U.S. v. Foree

Decision Date09 February 1995
Docket NumberNo. 91-5020,91-5020
PartiesUNITED STATES of America, Plaintiff-Appellee, v. Francis Everett FOREE and Christina Draznin, Defendants-Appellants. Eleventh Circuit
CourtU.S. Court of Appeals — Eleventh Circuit

Sheryl J. Lowenthal, Coral Gables, FL, for Christina Draznin.

Thomas White, Brenda Bryn, Federal Public Defenders, Miami, FL, for Francis Foree.

Carol Herman, Linda Collins Hertz, Michael J. Dittoe, Asst. U.S. Attys., Miami, FL, for U.S.

Appeals from the United States District Court for the Southern District of Florida.

Before KRAVITCH and HATCHETT, Circuit Judges, and CLARK, Senior Circuit Judge.

KRAVITCH, Circuit Judge:

The definition of "marihuana plant" under 21 U.S.C. Sec. 841(b) and U.S.S.G. Sec. 2D1.1(c) is the central issue in this case. We hold that, for sentencing purposes, cuttings and seedlings are not "marihuana plants" unless there is "some readily observable evidence of root formation."

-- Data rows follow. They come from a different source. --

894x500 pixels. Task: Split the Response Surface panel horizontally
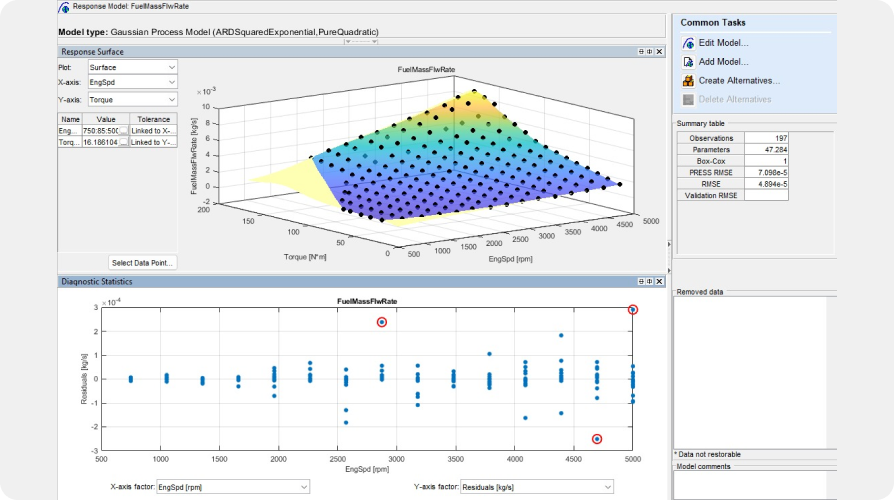coord(641,52)

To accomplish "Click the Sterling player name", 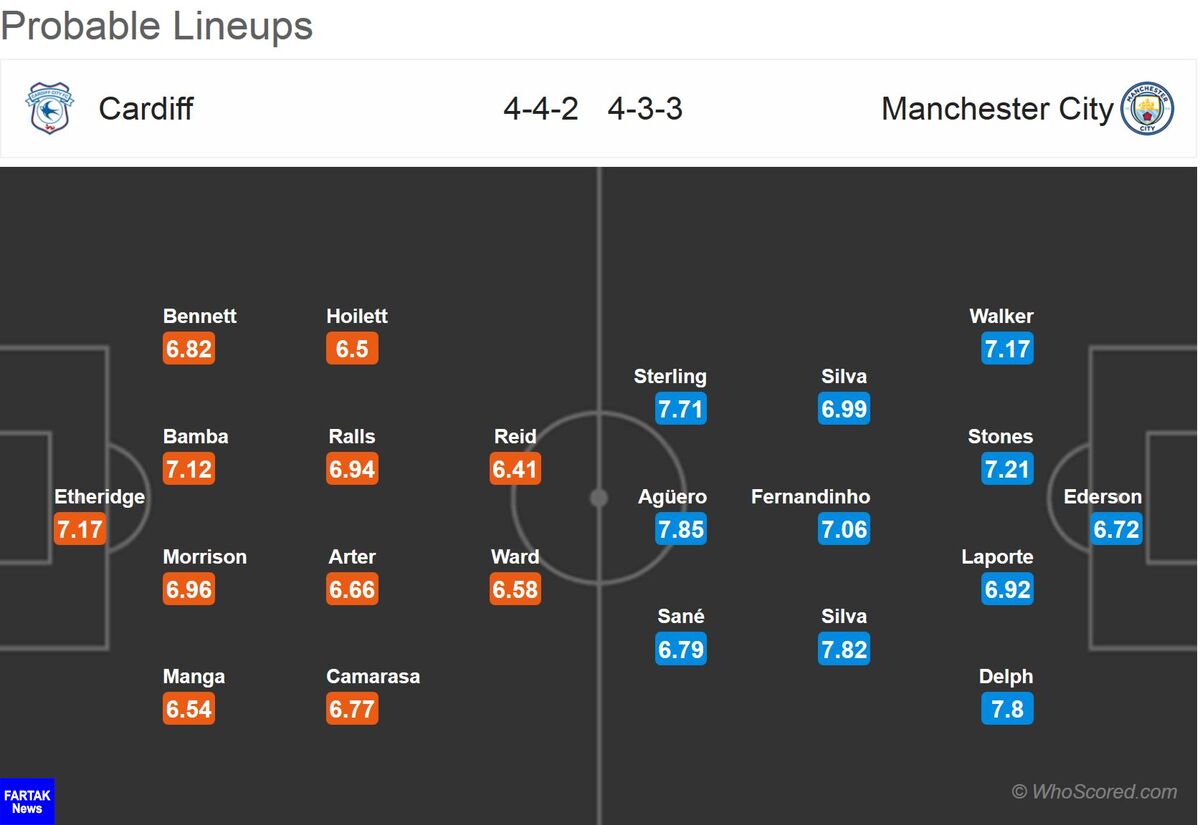I will 670,376.
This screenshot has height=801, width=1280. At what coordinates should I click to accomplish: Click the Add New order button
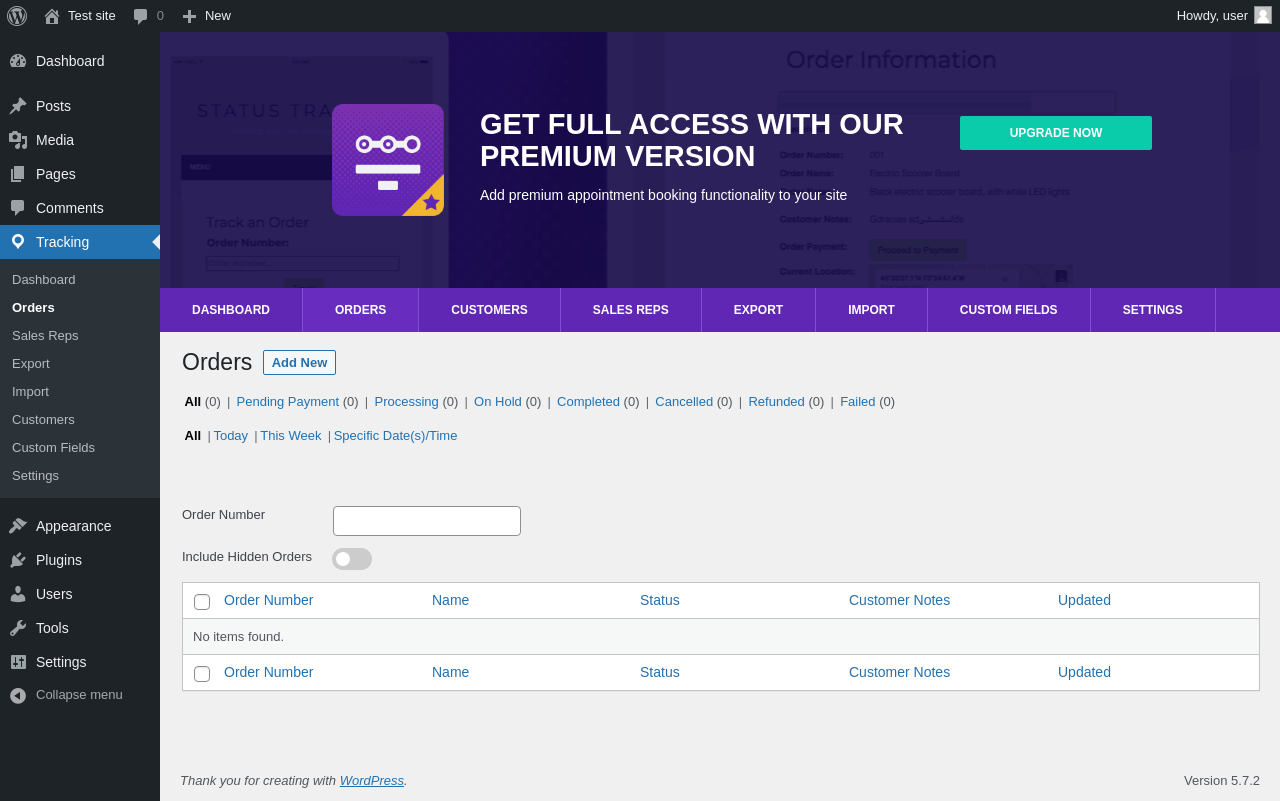tap(299, 363)
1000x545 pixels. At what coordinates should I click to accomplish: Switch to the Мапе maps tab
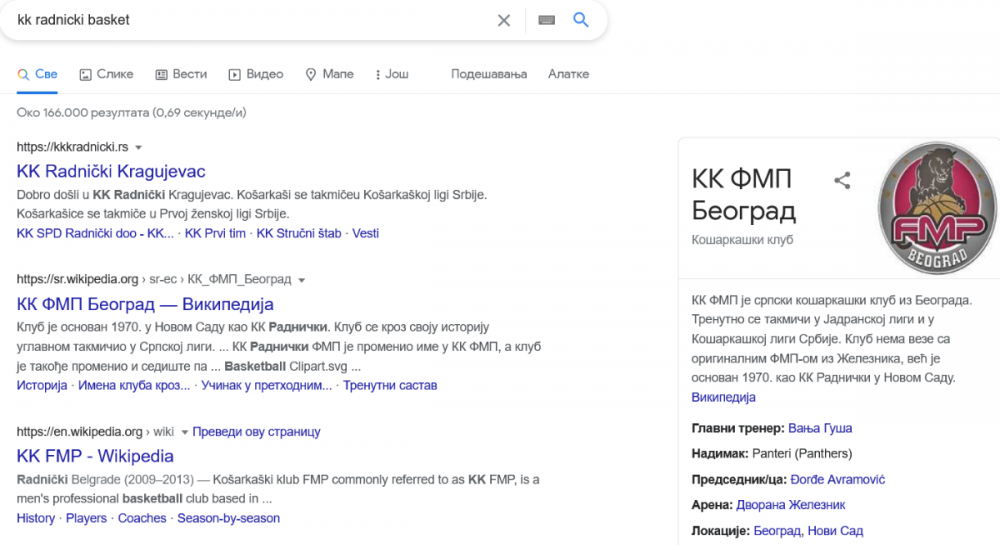(329, 74)
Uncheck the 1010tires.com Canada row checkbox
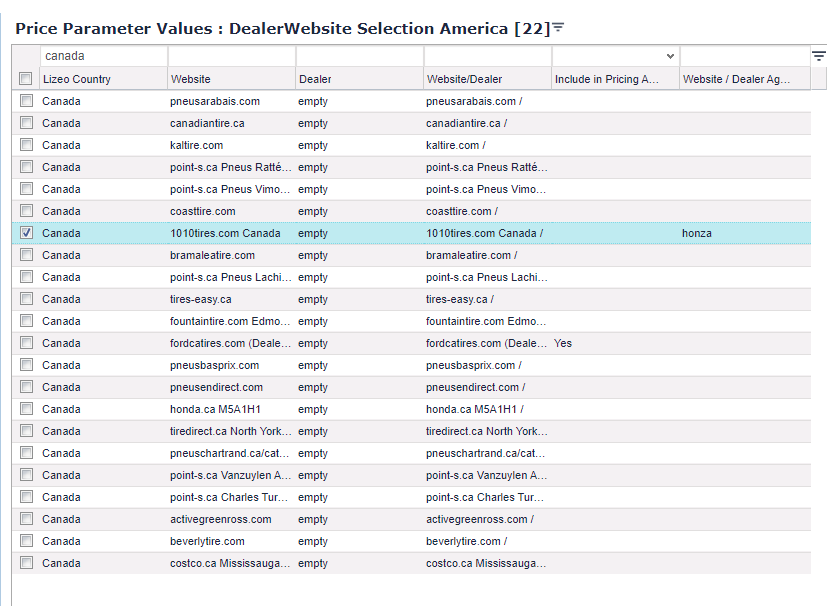 [x=26, y=233]
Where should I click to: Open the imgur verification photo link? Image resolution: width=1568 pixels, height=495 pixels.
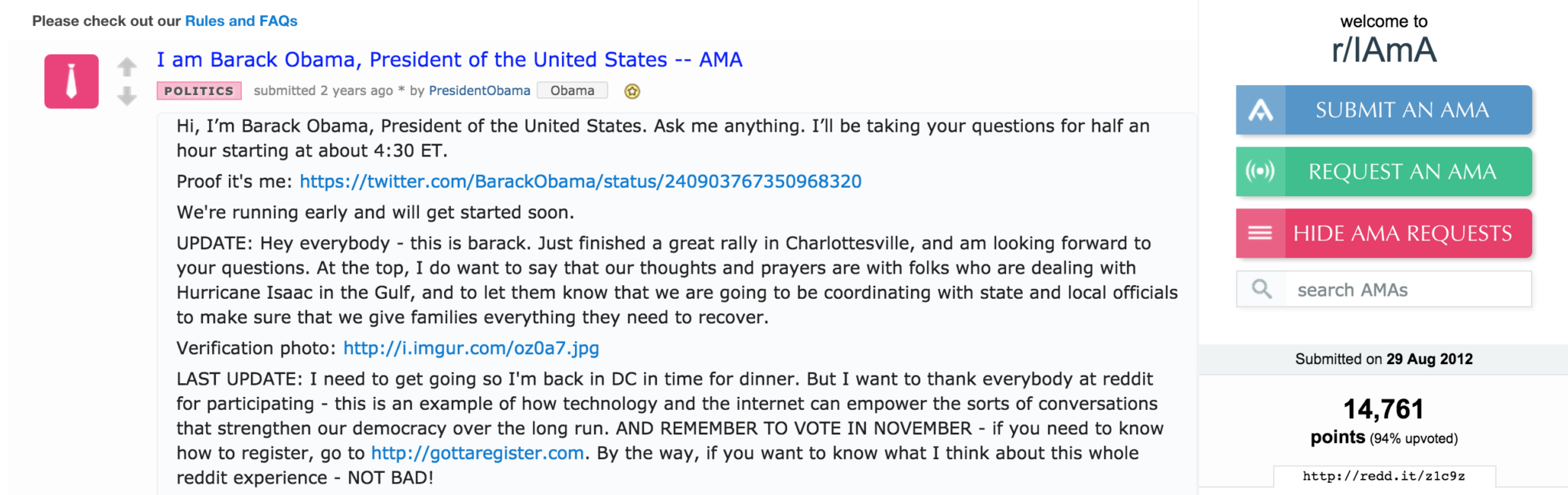(471, 348)
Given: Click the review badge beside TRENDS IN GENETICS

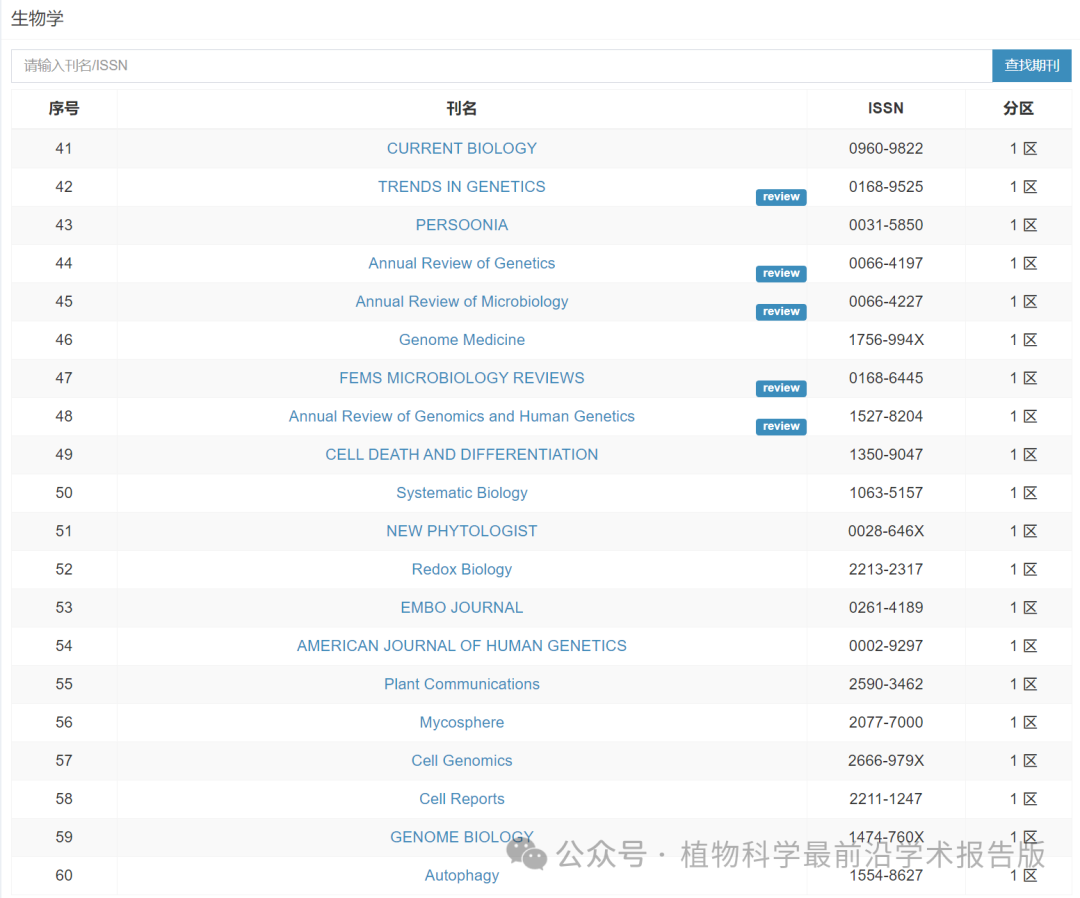Looking at the screenshot, I should coord(781,197).
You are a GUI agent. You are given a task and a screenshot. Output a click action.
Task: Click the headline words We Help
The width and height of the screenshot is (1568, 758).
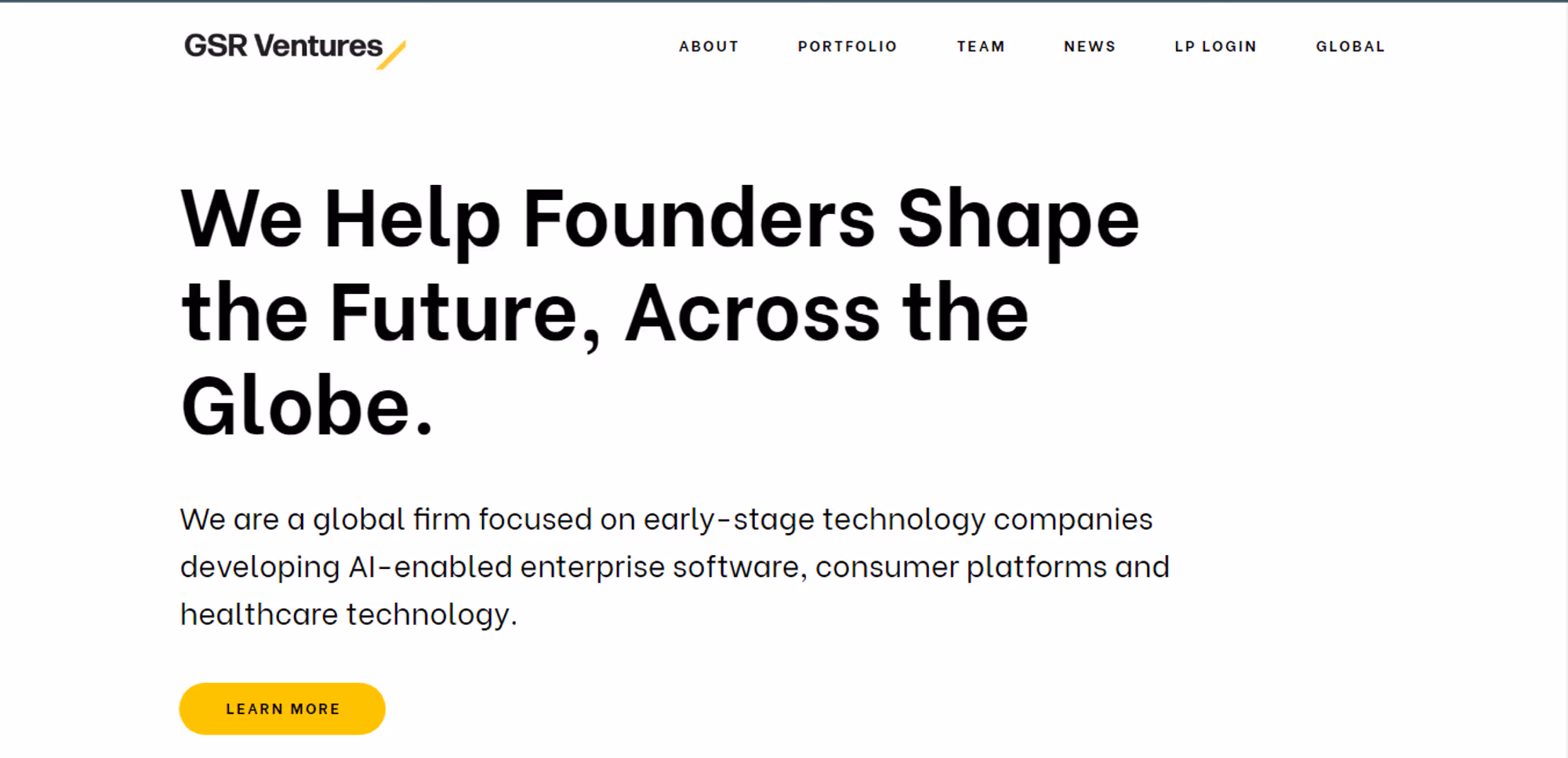(x=341, y=222)
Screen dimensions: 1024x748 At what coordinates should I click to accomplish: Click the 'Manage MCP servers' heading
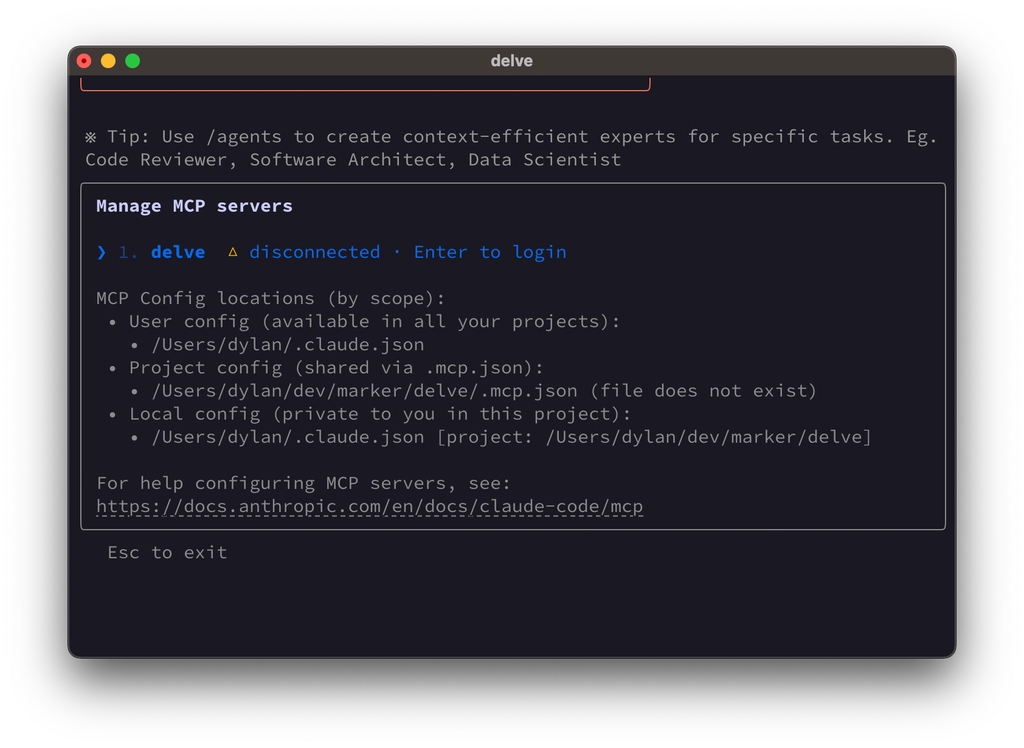194,206
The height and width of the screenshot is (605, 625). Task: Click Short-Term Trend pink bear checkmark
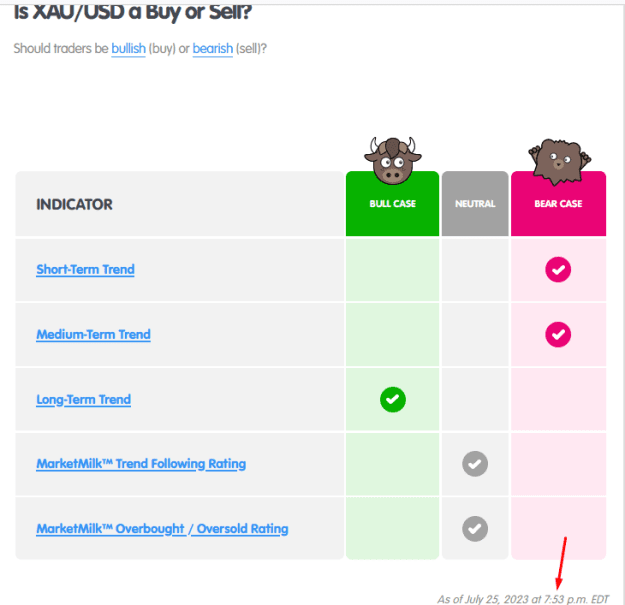point(558,270)

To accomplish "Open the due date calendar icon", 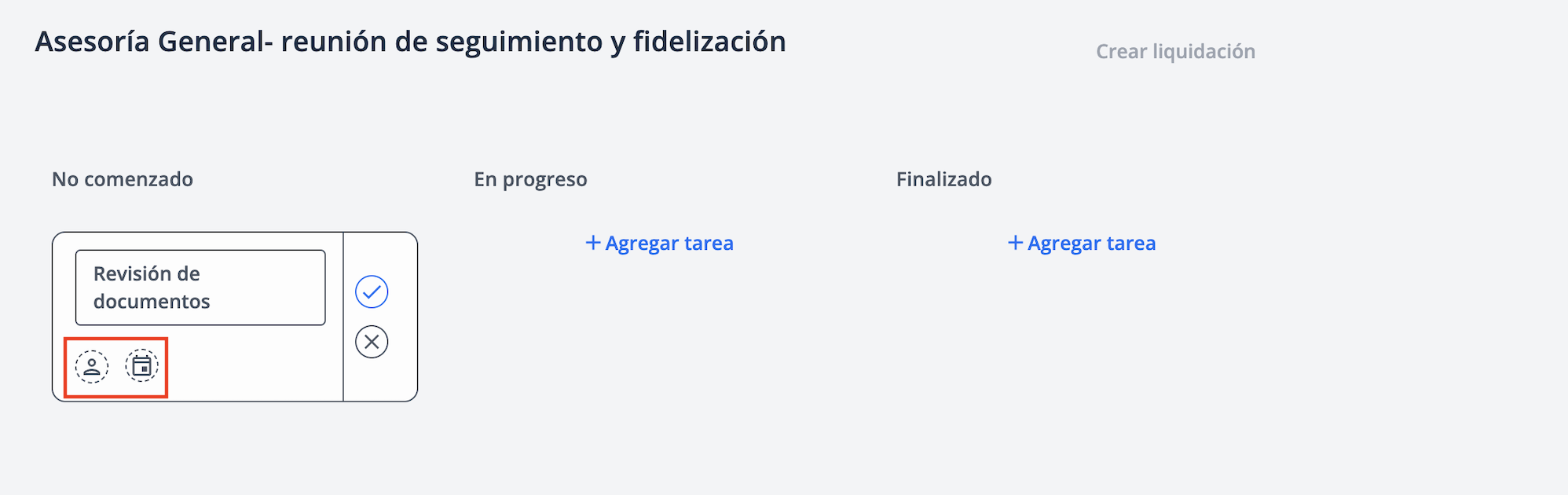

Francis Foree was convicted by a jury of felony possession of marijuana plants with intent to distribute in violation of 21 U.S.C. Sec. 841(a)(1) (Count I), felony possession of an unregistered sawed-off shotgun in violation of 26 U.S.C. Sec. 5861(d) (Count IV), and misdemeanor conspiracy to possess marijuana plants in violation of 21 U.S.C. Secs. 844(a) and 846 (Count II); he was sentenced to concurrent terms of imprisonment of 97 months on Counts I and IV and 12 months on Count II. Christina Draznin, his codefendant, was convicted of misdemeanor possession of marijuana plants in violation of 21 U.S.C. Sec. 844(a) (Count I) and misdemeanor conspiracy to possess marijuana plants in violation of 21 U.S.C. Secs. 844(a) and 846 (Count II), and sentenced to concurrent prison terms of 12 months on each count. Both appeal their convictions and sentences. Although we AFFIRM the convictions, 1 we VACATE the sentences and REMAND for resentencing.

I.

The bulk of the evidence against the appellants was obtained during searches conducted on January 25, 1990, pursuant to a federal search warrant, at Foree's house, located at 3100 Virginia Street, Miami, and at a house rented to Draznin, located at 14850 Galloway Road, Miami. Execution of the warrants netted 24 mature marijuana plants, 56 cuttings, and 17 seedlings at the Virginia Street house, and 49 mature plants at the Galloway Street house. Furthermore, the searches revealed extensive indoor cultivation facilities at both locations, and a sawed-off shotgun and ammunition in a dresser drawer at Foree's house. It was also evident that no one was living permanently at the Galloway Street house.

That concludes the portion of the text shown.